The School Board didn’t vote Thursday on whether to approve a 25-cent price increase in campus cafeterias after the topic wound up on the agenda for discussion only.

Items that are up for a vote must be listed on the agenda as action items to alert the public to possible changes in regulations or policy.

There appeared to be confusion over whether the School Board’s permission was needed to raise the prices, or if the district’s budget policy allowed the food services division to make the decision on its own, based on its low cash reserves.

Because the School Board had to approve last year’s price increase, this year’s request should also be put to a vote, said Vice President Carolyn Edwards, who asked that it be added to the next meeting’s action agenda.

The district’s food services division is required to be self-supporting, and draws no money from the general fund. Rising food and personnel costs have left the division with just $8.5 million in cash, down from $28 million at the end of the prior academic year. That’s enough to run operations for a month, said Charles Anderson, food services director.

“We are, in effect, living paycheck to paycheck,” Anderson said.

The district’s policy — endorsed by the Agriculture Department — is to have enough money to operate for three months.

The 25-cent-per-meal increase would raise elementary school breakfasts to $1.25 and lunches to $1.75. At the secondary level, breakfasts would increase to $1.50 and lunches would hold at $3.

Anderson touted several initiatives that are expected to help boost the division’s bottom line, including getting celebrity Chef Wolfgang Puck’s help with recipes.

Student focus groups are tasting new dishes before they are added to the district-

wide menu.

The results from the elementary school student-tasters require little interpretation, Anderson said.

“It’s either yucky or it’s awesome,” Anderson said. “And they’re quick to tell you that.”

•••

The U.S. Education Department has awarded more than $32 million in grants to promote campus safety and healthy students, but none of the money is headed to Nevada.

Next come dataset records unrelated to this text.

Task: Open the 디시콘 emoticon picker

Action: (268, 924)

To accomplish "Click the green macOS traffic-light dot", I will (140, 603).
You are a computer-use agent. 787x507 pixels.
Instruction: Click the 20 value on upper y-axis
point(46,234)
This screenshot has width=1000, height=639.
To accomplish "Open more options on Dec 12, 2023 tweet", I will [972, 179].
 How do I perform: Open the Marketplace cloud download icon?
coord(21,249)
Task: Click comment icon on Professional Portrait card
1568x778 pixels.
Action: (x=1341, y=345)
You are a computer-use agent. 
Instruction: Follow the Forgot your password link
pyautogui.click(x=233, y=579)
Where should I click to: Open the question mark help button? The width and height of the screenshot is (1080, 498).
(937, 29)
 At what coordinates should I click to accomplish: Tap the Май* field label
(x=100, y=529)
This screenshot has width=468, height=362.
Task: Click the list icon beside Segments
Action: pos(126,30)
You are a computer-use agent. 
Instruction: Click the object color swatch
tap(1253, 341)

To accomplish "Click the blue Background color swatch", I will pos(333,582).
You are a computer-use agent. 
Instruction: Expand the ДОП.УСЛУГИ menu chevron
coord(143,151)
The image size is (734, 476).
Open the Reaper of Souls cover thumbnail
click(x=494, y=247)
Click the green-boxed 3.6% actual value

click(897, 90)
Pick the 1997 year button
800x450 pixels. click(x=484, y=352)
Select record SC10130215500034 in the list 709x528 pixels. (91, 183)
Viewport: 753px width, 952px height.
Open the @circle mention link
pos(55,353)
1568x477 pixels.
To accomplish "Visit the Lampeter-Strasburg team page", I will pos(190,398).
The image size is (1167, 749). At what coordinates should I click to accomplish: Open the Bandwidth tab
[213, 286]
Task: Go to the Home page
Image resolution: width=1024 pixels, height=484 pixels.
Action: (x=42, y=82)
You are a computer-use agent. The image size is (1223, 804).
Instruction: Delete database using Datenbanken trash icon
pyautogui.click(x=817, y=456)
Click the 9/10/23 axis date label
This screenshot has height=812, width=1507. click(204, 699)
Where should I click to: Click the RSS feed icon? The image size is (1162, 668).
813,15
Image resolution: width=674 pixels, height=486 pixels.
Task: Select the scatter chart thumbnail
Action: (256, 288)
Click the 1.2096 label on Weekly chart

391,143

The news came as a surprise to the Clark County School District’s grants office, which until last week was confident about its chances of success. It learned its application wasn’t among the winners from a news release.

The district had asked for just under $9 million for programs and services at campuses identified as at a high risk for violence. Local law enforcement, social services and community groups signed on to the plan, said Rosemary Virtuoso, coordinator of crisis response and student threats at the district.

The proposal grew out of town hall meetings and workshops in the wake of the shooting death of Palo Verde student Christopher Privett in February 2007. Discussions with students about their concerns, as well as their suggestions, played a significant role in developing the plan, Virtuoso said.

The rejected application “was the best one we ever did,” she said.

Virtuoso said she holds out some hope that Clark County might be included in a second, smaller round of school safety grants that will be awarded in the fall.

•••

Paul Culley Elementary School’s fourth graders make an annual trek to Carson City as part of their studies about state government and history.

This year’s trip was particularly enlightening, students told the School Board at Thursday’s meeting.

In a tour of the Legislature, Daniela Richardson learned from lawmakers that “every day, every bill was their homework and they had to read a big book of them.”

And then there was the Nevada Supreme Court’s safety protocol, which made quite an impression.

“Everybody that had hats on had to take them off because they might be in disguise or hide things to open doors,” fourth grader Christopher Villasenor-Vel said.

School Board President Terri Janison asked if he felt extra safe with all that security.

“I felt like I was being watched,” Christopher said, drawing laughter and applause from the audience.